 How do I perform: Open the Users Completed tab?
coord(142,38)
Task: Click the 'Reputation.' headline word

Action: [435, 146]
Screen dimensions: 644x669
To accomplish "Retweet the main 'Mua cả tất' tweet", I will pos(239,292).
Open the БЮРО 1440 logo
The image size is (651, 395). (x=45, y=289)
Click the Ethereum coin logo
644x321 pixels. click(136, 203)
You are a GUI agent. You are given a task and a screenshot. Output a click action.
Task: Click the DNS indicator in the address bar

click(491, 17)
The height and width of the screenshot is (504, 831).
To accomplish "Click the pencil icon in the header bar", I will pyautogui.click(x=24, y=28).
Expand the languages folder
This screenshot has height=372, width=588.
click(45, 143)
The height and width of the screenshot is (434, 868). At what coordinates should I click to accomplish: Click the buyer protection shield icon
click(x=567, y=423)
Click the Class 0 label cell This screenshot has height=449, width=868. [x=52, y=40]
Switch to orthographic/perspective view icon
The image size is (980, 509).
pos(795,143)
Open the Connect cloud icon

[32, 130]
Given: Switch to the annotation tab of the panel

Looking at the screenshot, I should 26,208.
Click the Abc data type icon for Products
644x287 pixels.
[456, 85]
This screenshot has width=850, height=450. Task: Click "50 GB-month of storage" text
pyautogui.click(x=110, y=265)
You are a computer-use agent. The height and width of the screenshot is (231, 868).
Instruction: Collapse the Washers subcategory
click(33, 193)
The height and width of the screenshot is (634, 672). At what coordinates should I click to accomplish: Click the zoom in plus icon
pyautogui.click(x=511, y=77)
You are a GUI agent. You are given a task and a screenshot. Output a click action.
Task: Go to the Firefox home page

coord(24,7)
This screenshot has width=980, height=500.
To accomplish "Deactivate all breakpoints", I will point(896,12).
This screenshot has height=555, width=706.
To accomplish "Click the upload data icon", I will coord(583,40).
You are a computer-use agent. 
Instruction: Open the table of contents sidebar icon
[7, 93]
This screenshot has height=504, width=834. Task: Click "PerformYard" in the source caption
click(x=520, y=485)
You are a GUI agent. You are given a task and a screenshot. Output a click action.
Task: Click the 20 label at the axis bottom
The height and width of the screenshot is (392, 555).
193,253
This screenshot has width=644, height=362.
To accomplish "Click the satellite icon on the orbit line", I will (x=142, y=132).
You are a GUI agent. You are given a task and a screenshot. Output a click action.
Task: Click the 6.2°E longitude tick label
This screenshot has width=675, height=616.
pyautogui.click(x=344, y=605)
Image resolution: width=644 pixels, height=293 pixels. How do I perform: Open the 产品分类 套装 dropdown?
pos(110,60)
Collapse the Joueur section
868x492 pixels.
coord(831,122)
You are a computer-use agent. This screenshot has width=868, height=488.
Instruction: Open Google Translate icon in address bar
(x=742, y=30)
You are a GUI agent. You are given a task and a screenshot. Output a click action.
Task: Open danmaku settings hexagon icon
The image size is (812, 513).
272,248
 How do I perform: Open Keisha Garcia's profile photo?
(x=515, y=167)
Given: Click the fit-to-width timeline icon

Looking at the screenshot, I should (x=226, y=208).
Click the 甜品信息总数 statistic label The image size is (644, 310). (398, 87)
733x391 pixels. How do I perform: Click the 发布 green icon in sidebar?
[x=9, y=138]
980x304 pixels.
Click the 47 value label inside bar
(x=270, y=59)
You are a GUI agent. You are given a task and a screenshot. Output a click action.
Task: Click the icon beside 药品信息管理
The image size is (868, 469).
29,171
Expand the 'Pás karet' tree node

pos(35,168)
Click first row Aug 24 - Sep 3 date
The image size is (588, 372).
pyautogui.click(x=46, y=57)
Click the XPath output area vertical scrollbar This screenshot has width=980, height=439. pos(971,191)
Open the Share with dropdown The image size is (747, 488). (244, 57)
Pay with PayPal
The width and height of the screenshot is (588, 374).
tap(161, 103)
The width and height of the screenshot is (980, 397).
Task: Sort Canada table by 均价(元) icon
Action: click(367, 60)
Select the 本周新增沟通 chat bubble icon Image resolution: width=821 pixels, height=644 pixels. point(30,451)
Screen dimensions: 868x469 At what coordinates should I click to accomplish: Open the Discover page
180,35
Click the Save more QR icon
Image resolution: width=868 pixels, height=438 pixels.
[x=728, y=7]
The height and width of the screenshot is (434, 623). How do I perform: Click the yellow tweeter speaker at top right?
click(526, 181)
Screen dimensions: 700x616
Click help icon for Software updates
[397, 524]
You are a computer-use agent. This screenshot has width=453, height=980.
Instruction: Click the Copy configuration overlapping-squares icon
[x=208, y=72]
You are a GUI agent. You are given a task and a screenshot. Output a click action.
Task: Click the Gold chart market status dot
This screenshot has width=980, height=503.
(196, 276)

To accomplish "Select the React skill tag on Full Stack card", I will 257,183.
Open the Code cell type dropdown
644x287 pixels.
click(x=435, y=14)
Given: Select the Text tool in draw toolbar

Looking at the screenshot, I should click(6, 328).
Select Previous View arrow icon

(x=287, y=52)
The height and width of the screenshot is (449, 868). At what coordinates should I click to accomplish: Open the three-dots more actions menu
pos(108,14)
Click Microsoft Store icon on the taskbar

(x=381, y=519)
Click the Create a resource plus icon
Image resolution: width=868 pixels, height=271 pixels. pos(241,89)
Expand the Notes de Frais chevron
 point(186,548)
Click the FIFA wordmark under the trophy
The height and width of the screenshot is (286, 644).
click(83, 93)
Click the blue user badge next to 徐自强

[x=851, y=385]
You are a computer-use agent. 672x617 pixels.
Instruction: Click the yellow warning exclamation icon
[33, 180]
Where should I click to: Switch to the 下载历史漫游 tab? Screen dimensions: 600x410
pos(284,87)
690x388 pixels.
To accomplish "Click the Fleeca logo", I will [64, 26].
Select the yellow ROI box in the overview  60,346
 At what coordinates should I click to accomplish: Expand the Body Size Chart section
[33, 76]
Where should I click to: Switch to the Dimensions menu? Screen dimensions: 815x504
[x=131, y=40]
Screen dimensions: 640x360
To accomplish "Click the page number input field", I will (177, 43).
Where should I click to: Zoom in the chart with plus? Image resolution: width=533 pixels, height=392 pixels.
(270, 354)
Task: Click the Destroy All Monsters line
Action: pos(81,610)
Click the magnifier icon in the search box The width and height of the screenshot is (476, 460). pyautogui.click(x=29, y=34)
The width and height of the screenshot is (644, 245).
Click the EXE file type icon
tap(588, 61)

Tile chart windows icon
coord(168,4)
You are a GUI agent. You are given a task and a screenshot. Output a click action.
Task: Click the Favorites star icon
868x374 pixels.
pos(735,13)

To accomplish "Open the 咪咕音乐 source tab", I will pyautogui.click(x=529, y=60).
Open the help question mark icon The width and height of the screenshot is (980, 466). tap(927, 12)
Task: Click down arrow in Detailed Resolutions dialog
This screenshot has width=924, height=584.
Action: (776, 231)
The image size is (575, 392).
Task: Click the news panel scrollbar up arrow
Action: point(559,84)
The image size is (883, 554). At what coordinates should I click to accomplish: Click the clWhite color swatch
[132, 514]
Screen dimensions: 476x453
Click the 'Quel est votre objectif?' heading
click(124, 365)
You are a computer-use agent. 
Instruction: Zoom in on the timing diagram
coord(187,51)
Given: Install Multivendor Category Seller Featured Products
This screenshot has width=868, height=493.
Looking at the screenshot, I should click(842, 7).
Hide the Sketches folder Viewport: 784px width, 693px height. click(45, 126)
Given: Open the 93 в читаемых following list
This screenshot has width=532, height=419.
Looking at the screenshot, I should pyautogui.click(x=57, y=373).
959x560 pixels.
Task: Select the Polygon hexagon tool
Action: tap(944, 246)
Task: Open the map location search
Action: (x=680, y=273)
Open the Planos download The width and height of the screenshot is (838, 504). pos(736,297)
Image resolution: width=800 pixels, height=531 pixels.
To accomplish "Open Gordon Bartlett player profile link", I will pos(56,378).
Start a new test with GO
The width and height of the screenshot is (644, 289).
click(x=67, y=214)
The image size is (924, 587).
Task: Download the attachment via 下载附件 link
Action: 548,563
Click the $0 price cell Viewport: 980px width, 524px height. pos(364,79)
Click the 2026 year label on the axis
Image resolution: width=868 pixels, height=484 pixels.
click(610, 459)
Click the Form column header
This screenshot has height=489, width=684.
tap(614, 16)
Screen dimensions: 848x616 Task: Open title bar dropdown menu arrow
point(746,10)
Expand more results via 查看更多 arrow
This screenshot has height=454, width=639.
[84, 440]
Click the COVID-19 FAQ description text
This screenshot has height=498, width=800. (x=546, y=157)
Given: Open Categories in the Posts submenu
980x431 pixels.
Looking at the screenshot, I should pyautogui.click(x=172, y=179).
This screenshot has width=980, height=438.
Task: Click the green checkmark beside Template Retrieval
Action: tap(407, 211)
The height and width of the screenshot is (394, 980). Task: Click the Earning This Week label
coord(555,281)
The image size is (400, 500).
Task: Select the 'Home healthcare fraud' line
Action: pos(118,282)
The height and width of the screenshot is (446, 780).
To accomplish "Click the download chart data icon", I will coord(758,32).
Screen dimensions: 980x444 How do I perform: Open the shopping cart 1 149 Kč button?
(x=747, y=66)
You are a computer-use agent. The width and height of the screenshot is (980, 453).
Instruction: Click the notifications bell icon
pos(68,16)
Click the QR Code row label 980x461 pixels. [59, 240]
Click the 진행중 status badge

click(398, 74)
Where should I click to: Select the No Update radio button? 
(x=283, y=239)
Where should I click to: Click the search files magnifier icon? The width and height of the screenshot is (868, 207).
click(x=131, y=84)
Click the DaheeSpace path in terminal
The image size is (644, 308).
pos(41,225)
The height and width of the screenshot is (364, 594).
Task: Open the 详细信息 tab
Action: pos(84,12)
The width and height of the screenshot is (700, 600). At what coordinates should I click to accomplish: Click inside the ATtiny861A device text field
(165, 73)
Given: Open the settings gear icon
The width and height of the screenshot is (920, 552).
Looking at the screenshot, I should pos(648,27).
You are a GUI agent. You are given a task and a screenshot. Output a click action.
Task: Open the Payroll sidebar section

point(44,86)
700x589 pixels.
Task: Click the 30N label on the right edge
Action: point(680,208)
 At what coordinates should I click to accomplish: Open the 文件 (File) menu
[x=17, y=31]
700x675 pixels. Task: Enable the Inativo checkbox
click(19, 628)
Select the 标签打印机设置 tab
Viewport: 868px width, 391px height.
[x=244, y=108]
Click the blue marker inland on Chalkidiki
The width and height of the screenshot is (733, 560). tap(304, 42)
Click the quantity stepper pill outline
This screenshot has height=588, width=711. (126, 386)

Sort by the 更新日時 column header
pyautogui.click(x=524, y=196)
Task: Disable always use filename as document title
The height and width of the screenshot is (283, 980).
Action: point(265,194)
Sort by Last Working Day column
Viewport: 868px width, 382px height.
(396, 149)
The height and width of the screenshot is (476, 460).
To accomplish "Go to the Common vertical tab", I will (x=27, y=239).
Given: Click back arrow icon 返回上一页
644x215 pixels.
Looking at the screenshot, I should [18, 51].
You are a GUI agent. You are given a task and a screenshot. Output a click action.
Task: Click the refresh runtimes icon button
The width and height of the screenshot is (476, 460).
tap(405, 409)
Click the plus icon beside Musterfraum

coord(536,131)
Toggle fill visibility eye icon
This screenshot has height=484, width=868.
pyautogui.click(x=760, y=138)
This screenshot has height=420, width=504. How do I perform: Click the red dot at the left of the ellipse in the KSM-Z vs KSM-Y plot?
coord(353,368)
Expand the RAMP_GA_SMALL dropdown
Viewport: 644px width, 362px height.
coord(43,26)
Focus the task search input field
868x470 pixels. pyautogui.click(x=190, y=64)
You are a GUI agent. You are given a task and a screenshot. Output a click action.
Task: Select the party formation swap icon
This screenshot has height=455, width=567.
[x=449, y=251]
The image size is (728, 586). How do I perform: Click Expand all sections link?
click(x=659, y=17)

Your objective:
Would you please show every line of the material above that includes the string "vertical"?

Response:
Click the XPath output area vertical scrollbar This screenshot has width=980, height=439. pos(971,191)
To accomplish "Go to the Common vertical tab", I will (x=27, y=239).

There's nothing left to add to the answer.